Jack Harrell A Sense of Order We noticed that some of our best authors are from Idaho. Apperently, conditions in rural Idaho are ideal for writing. Hemmingway escaped “across the river and into the trees,” to quote one of his books, to spend his last days there. Edgar Rice Burroughs sold cigars and stationery in a little shop in Pocatello. Ezra Pound was born in Hailey. Vardis Fisher lived near Rigby. Patrick McManus learned to read in a log cabin in Sandpoint.

Writing from a faculty office in Rexburg, Jack Harrell draws on a long tradition of Western literati. His town is a postcard-perfect community of 17,000, not counting the on-campus students.

In his book, Harrell imagines people confronting circumstances for which they’re unprepared, with odd hints of supernatural forces and a contest between human will and fate. His new book just out, A Sense of Order is ironically named because the title story is about a suicide.

Harrell is Mormon, which makes sense to some readers and surprises others. “I write about people and what happens to them,” he says. “Certainly my faith informs my writing, and so does my location and my own personal background, both as a writer and as a person.”

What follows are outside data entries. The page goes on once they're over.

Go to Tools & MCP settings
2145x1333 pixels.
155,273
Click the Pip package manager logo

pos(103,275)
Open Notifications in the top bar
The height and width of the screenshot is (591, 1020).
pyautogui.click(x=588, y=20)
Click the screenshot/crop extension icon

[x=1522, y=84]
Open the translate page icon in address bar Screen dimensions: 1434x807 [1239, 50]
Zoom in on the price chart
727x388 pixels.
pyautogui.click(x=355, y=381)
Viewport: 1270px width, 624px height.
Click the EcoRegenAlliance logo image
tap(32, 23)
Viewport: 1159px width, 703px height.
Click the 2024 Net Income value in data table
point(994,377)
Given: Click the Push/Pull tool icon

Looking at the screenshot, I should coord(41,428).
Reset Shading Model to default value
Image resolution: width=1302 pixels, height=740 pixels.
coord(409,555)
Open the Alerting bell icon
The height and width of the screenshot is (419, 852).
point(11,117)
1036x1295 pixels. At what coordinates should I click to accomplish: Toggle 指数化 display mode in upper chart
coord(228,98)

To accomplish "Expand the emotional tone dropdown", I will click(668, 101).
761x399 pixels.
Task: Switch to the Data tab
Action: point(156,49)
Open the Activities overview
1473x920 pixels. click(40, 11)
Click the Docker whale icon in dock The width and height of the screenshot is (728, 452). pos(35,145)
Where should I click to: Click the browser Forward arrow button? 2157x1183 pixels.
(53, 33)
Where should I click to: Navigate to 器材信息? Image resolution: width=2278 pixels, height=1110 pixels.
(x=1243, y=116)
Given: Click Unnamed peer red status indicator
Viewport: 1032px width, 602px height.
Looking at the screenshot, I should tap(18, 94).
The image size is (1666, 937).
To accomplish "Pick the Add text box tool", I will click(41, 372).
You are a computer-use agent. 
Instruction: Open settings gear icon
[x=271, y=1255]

In one of Harrell’s stories, there is a meeting in the middle of the night at a train trestle, reminiscent of a meeting with the devil at a crossroads. A stranger appears and offers an end to the man’s dysfunctional marriage. The man can start over with another woman who will really love him. It is too tempting, and the man agrees, not knowing his wife has also met the stranger. What was her answer? Who is the stranger? Is it a devil or an interloper? Where does reality end and fantasy begin? What’s going on here?

Harrell creates spaces where divine grace can cover lost souls like a thick heavy blanket, or situations where consequences spiral out of control and the end results are devastating. People experience the difference between accepting the aftermath of chasing a dream and the disaster of getting exactly what they wish for.

In advance reviews, Angela Hallstrom, editor of the Mormon literary magazine Irreantum, says Harrell’s book is “a knockout achievement that leaves the reader reeling.” Thomas Rogers, a celebrated Utah author, known especially for his stage play Huebener, believes that “Jack Harrell’s fiction is the finest we’ve seen by a Mormon author. He is a convert rather than a hot-house Mormon, which explains how he can so strikingly conjure both ‘the darkest abyss’ and ‘the utmost heavens.’ Writing about redneck cowboys or more urbane souls, his creations are believable, his prose impressive, his imagery captivating, and his plot turns unexpected. He is unrivaled among LDS authors.”

After one or two of these stories, readers will be pacing the floor, trying to determine for themselves what is real and what is fiction.